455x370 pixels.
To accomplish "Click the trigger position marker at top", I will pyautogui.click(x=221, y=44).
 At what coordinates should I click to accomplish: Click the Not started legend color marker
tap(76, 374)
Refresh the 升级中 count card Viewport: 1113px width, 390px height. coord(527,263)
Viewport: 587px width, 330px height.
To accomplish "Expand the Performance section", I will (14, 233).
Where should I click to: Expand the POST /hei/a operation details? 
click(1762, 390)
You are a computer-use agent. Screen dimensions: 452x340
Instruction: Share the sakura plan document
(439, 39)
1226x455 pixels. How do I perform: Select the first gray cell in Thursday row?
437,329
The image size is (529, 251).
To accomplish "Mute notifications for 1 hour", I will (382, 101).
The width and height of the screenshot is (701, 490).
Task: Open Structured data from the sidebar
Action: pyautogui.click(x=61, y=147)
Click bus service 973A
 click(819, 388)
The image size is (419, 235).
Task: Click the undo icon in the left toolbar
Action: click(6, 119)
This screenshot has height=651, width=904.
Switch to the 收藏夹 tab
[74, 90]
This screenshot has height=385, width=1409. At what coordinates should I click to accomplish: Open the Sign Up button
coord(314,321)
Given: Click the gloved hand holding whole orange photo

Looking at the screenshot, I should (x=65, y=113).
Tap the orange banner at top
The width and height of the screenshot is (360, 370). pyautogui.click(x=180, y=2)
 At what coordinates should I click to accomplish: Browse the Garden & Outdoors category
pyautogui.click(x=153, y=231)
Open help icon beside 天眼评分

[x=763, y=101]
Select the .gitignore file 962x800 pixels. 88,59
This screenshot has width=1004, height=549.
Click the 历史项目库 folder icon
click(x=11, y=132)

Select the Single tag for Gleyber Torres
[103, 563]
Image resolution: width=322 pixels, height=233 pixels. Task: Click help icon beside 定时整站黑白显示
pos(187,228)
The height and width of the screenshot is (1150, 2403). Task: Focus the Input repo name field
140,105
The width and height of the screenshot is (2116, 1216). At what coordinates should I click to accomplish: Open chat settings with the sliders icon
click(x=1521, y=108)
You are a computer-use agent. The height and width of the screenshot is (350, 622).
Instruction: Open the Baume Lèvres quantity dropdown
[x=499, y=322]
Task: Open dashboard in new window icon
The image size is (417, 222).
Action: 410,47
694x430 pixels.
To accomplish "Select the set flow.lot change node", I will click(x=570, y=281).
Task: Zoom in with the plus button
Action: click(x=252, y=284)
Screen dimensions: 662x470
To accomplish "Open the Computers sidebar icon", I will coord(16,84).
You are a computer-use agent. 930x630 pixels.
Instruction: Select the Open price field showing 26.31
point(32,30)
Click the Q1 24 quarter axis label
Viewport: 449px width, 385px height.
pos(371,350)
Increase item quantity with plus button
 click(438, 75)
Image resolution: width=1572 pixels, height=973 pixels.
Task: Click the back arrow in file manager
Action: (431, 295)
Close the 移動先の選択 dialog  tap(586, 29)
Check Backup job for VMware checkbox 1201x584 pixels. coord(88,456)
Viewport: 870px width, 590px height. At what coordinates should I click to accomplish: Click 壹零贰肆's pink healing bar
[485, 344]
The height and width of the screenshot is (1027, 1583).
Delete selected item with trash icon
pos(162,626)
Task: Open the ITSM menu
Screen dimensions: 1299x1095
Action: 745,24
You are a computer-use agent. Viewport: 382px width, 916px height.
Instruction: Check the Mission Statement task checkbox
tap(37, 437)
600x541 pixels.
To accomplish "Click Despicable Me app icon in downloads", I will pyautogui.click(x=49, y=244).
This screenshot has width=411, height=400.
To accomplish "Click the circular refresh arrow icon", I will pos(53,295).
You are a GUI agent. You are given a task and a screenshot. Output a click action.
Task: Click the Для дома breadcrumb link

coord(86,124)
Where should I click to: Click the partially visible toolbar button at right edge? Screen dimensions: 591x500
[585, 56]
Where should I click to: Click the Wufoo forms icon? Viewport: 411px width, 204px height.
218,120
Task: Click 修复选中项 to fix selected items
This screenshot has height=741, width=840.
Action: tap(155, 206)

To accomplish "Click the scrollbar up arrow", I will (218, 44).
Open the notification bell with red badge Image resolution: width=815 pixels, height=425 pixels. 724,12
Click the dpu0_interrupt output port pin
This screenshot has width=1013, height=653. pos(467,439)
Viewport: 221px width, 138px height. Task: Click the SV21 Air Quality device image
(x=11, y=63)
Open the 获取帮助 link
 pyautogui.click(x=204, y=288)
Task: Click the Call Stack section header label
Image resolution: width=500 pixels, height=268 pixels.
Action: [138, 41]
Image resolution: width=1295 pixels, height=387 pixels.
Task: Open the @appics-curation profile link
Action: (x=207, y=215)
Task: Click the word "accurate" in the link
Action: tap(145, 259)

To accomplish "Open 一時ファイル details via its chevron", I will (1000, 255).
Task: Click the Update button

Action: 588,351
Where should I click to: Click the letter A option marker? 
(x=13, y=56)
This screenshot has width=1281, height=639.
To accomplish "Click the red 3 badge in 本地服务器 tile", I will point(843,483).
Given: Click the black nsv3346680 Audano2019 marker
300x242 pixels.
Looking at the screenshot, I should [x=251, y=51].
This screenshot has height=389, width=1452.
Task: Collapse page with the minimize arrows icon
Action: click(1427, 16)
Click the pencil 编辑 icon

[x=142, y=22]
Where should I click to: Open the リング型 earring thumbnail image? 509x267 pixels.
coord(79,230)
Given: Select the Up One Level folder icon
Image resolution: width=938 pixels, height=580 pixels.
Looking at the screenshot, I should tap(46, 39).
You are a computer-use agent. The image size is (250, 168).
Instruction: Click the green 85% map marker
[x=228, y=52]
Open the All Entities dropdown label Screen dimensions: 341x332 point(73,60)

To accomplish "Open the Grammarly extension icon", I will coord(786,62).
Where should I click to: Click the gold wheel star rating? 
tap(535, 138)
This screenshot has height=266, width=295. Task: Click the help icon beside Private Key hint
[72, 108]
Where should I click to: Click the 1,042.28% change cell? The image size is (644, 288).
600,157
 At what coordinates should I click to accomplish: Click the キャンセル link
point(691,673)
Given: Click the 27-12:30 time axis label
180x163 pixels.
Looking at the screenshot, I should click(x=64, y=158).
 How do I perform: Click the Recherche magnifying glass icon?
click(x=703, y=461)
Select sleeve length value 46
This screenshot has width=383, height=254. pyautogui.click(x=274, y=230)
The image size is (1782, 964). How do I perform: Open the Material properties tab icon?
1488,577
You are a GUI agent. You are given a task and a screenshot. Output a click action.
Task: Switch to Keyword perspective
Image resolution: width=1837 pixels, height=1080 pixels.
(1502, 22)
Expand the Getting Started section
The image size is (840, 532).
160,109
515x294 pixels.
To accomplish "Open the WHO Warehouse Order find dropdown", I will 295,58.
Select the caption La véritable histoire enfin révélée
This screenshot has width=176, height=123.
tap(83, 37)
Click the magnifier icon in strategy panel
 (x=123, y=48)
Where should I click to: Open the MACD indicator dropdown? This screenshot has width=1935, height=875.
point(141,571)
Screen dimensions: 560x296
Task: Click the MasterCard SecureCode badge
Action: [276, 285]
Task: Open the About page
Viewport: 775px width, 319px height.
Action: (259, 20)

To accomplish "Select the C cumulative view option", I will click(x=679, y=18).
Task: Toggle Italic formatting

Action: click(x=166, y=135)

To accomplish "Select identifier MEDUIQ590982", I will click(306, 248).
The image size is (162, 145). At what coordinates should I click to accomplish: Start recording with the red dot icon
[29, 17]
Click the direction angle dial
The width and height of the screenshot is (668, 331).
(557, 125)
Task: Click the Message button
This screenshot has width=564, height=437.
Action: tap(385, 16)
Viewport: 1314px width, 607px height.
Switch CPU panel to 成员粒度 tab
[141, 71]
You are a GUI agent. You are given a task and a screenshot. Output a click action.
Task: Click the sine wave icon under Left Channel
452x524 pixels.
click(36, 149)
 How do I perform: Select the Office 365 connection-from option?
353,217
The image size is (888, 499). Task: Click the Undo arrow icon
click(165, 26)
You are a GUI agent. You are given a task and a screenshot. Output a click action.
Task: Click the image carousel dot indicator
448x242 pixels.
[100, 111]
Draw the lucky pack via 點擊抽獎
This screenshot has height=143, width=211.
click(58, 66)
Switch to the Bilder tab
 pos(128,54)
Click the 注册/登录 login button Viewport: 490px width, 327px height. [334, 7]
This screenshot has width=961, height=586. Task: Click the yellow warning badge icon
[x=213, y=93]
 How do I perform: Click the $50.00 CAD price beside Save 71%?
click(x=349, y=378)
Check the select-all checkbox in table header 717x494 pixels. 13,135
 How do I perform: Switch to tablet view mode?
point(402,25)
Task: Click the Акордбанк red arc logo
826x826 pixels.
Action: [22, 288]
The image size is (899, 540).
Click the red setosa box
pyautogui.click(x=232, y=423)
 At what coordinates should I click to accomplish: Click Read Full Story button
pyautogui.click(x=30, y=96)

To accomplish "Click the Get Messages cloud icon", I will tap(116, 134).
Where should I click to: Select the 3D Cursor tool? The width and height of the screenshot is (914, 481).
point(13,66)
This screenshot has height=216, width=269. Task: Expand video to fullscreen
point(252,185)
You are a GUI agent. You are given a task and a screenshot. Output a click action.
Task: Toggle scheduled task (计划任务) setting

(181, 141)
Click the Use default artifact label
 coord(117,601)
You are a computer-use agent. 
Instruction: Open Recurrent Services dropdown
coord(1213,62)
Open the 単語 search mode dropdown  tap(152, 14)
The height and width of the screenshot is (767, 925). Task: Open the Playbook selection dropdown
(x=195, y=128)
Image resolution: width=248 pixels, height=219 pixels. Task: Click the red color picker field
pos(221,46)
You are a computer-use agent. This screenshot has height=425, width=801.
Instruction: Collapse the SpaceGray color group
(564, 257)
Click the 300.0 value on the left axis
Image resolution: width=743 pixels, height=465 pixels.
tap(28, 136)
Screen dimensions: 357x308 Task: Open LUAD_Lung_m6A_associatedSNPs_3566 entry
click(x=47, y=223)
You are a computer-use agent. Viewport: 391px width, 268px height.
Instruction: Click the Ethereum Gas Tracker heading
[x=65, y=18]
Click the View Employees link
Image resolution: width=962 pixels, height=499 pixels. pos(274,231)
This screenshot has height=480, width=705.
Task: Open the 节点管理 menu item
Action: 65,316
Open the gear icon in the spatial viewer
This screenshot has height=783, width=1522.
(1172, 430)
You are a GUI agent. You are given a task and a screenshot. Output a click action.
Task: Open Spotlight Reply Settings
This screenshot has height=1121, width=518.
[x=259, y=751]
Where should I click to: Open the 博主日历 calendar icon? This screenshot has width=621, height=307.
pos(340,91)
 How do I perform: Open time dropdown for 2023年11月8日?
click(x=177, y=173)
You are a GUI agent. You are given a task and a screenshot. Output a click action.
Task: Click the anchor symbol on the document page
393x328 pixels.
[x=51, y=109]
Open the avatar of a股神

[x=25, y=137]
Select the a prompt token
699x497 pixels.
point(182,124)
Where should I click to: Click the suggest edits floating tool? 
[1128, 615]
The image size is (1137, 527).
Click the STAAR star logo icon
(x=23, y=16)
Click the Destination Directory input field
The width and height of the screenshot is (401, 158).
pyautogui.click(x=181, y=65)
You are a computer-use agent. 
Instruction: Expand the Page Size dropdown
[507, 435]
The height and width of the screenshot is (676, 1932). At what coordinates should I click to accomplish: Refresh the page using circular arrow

● Directions for this task
Reproduce verbatim every line from the first one through the line containing "Action: pyautogui.click(x=61, y=147)", including that line.

● Solution
455x370 pixels.
To accomplish "Click the trigger position marker at top", I will pyautogui.click(x=221, y=44).
 At what coordinates should I click to accomplish: Click the Not started legend color marker
tap(76, 374)
Refresh the 升级中 count card Viewport: 1113px width, 390px height. coord(527,263)
Viewport: 587px width, 330px height.
To accomplish "Expand the Performance section", I will (14, 233).
Where should I click to: Expand the POST /hei/a operation details? 
click(1762, 390)
You are a computer-use agent. Screen dimensions: 452x340
Instruction: Share the sakura plan document
(439, 39)
1226x455 pixels. How do I perform: Select the first gray cell in Thursday row?
437,329
The image size is (529, 251).
To accomplish "Mute notifications for 1 hour", I will (382, 101).
The width and height of the screenshot is (701, 490).
Task: Open Structured data from the sidebar
Action: pyautogui.click(x=61, y=147)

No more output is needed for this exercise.